## [Directions for this task]
Copy the records below in full, changing no character.

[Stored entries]

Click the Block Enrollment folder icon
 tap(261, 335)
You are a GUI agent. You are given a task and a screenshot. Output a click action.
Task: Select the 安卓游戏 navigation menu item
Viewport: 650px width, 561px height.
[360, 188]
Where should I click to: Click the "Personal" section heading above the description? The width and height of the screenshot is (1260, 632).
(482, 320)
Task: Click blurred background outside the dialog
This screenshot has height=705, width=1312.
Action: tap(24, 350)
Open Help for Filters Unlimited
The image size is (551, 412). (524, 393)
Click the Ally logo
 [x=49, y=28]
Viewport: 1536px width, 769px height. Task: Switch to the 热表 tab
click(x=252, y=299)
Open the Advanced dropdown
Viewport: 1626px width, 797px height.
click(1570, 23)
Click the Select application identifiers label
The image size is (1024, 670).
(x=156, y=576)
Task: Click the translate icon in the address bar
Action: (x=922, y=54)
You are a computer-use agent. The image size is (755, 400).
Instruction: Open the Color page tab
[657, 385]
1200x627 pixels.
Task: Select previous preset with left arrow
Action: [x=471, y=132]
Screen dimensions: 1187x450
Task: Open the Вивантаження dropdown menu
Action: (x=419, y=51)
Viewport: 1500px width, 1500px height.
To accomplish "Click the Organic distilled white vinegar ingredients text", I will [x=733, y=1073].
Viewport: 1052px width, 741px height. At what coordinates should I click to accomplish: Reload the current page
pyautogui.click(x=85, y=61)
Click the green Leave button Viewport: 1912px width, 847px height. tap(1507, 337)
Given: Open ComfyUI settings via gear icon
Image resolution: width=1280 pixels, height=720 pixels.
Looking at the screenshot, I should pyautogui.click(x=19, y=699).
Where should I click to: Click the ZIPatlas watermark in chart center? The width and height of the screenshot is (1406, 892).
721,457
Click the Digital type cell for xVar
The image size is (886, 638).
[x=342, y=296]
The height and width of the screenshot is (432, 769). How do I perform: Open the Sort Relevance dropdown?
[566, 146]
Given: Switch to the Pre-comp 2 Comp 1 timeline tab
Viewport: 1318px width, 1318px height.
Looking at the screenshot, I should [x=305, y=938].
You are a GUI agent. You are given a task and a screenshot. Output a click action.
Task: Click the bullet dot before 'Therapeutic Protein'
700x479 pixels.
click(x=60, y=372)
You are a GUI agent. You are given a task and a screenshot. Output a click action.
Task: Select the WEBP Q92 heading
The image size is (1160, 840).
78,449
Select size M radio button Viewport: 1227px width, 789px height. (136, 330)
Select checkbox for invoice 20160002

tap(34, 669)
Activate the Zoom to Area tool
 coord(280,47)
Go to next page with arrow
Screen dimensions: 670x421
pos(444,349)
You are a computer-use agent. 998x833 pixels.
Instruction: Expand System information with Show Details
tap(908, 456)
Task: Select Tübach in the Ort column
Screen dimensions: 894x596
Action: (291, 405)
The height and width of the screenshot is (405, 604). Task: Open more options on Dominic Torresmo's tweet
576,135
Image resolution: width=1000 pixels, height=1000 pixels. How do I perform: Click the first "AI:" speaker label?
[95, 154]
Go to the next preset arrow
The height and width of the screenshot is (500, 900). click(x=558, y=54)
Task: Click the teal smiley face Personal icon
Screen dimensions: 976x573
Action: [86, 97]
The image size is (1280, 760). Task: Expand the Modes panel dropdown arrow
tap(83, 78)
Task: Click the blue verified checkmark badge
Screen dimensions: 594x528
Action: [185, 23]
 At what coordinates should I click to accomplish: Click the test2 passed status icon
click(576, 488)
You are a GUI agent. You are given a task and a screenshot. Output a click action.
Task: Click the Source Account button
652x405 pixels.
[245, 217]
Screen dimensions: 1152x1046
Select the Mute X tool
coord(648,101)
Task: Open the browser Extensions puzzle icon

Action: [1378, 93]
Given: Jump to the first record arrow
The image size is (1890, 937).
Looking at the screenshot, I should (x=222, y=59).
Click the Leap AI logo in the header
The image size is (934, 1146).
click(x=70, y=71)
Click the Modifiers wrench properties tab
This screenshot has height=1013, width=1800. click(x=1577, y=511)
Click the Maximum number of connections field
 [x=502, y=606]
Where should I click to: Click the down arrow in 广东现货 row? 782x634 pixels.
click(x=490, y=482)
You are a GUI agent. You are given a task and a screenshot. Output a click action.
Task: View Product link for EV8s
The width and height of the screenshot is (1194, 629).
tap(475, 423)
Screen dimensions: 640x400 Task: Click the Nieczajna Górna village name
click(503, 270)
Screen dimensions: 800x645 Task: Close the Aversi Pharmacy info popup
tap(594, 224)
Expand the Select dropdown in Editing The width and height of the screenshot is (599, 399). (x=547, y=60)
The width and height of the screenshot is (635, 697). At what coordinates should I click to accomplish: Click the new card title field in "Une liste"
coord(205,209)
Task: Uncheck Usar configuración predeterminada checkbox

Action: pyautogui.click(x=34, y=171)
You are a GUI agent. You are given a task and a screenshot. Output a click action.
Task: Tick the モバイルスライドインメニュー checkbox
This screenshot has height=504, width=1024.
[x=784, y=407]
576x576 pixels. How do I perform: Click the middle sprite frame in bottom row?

## [Expected answer]
Click the Block Enrollment folder icon
 tap(261, 335)
You are a GUI agent. You are given a task and a screenshot. Output a click action.
Task: Select the 安卓游戏 navigation menu item
Viewport: 650px width, 561px height.
[360, 188]
Where should I click to: Click the "Personal" section heading above the description? The width and height of the screenshot is (1260, 632).
(482, 320)
Task: Click blurred background outside the dialog
This screenshot has height=705, width=1312.
Action: tap(24, 350)
Open Help for Filters Unlimited
The image size is (551, 412). (524, 393)
Click the Ally logo
 [x=49, y=28]
Viewport: 1536px width, 769px height. Task: Switch to the 热表 tab
click(x=252, y=299)
Open the Advanced dropdown
Viewport: 1626px width, 797px height.
click(1570, 23)
Click the Select application identifiers label
The image size is (1024, 670).
(x=156, y=576)
Task: Click the translate icon in the address bar
Action: (x=922, y=54)
You are a computer-use agent. The image size is (755, 400).
Instruction: Open the Color page tab
[657, 385]
1200x627 pixels.
Task: Select previous preset with left arrow
Action: [x=471, y=132]
Screen dimensions: 1187x450
Task: Open the Вивантаження dropdown menu
Action: (x=419, y=51)
Viewport: 1500px width, 1500px height.
To accomplish "Click the Organic distilled white vinegar ingredients text", I will [x=733, y=1073].
Viewport: 1052px width, 741px height. At what coordinates should I click to accomplish: Reload the current page
pyautogui.click(x=85, y=61)
Click the green Leave button Viewport: 1912px width, 847px height. tap(1507, 337)
Given: Open ComfyUI settings via gear icon
Image resolution: width=1280 pixels, height=720 pixels.
Looking at the screenshot, I should pyautogui.click(x=19, y=699).
Where should I click to: Click the ZIPatlas watermark in chart center? The width and height of the screenshot is (1406, 892).
721,457
Click the Digital type cell for xVar
The image size is (886, 638).
[x=342, y=296]
The height and width of the screenshot is (432, 769). How do I perform: Open the Sort Relevance dropdown?
[566, 146]
Given: Switch to the Pre-comp 2 Comp 1 timeline tab
Viewport: 1318px width, 1318px height.
Looking at the screenshot, I should [x=305, y=938].
You are a GUI agent. You are given a task and a screenshot. Output a click action.
Task: Click the bullet dot before 'Therapeutic Protein'
700x479 pixels.
click(x=60, y=372)
You are a GUI agent. You are given a task and a screenshot. Output a click action.
Task: Select the WEBP Q92 heading
The image size is (1160, 840).
78,449
Select size M radio button Viewport: 1227px width, 789px height. (136, 330)
Select checkbox for invoice 20160002

tap(34, 669)
Activate the Zoom to Area tool
 coord(280,47)
Go to next page with arrow
Screen dimensions: 670x421
pos(444,349)
You are a computer-use agent. 998x833 pixels.
Instruction: Expand System information with Show Details
tap(908, 456)
Task: Select Tübach in the Ort column
Screen dimensions: 894x596
Action: (291, 405)
The height and width of the screenshot is (405, 604). Task: Open more options on Dominic Torresmo's tweet
576,135
Image resolution: width=1000 pixels, height=1000 pixels. How do I perform: Click the first "AI:" speaker label?
[95, 154]
Go to the next preset arrow
The height and width of the screenshot is (500, 900). click(x=558, y=54)
Task: Click the teal smiley face Personal icon
Screen dimensions: 976x573
Action: [86, 97]
The image size is (1280, 760). Task: Expand the Modes panel dropdown arrow
tap(83, 78)
Task: Click the blue verified checkmark badge
Screen dimensions: 594x528
Action: [185, 23]
 At what coordinates should I click to accomplish: Click the test2 passed status icon
click(576, 488)
You are a GUI agent. You are given a task and a screenshot. Output a click action.
Task: Click the Source Account button
652x405 pixels.
[245, 217]
Screen dimensions: 1152x1046
Select the Mute X tool
coord(648,101)
Task: Open the browser Extensions puzzle icon

Action: [1378, 93]
Given: Jump to the first record arrow
The image size is (1890, 937).
Looking at the screenshot, I should (x=222, y=59).
Click the Leap AI logo in the header
The image size is (934, 1146).
click(x=70, y=71)
Click the Modifiers wrench properties tab
This screenshot has height=1013, width=1800. click(x=1577, y=511)
Click the Maximum number of connections field
 [x=502, y=606]
Where should I click to: Click the down arrow in 广东现货 row? 782x634 pixels.
click(x=490, y=482)
You are a GUI agent. You are given a task and a screenshot. Output a click action.
Task: View Product link for EV8s
The width and height of the screenshot is (1194, 629).
tap(475, 423)
Screen dimensions: 640x400 Task: Click the Nieczajna Górna village name
click(503, 270)
Screen dimensions: 800x645 Task: Close the Aversi Pharmacy info popup
tap(594, 224)
Expand the Select dropdown in Editing The width and height of the screenshot is (599, 399). (x=547, y=60)
The width and height of the screenshot is (635, 697). At what coordinates should I click to accomplish: Click the new card title field in "Une liste"
coord(205,209)
Task: Uncheck Usar configuración predeterminada checkbox

Action: pyautogui.click(x=34, y=171)
You are a GUI agent. You are given a task and a screenshot. Output a click action.
Task: Tick the モバイルスライドインメニュー checkbox
This screenshot has height=504, width=1024.
[x=784, y=407]
576x576 pixels. How do I perform: Click the middle sprite frame in bottom row?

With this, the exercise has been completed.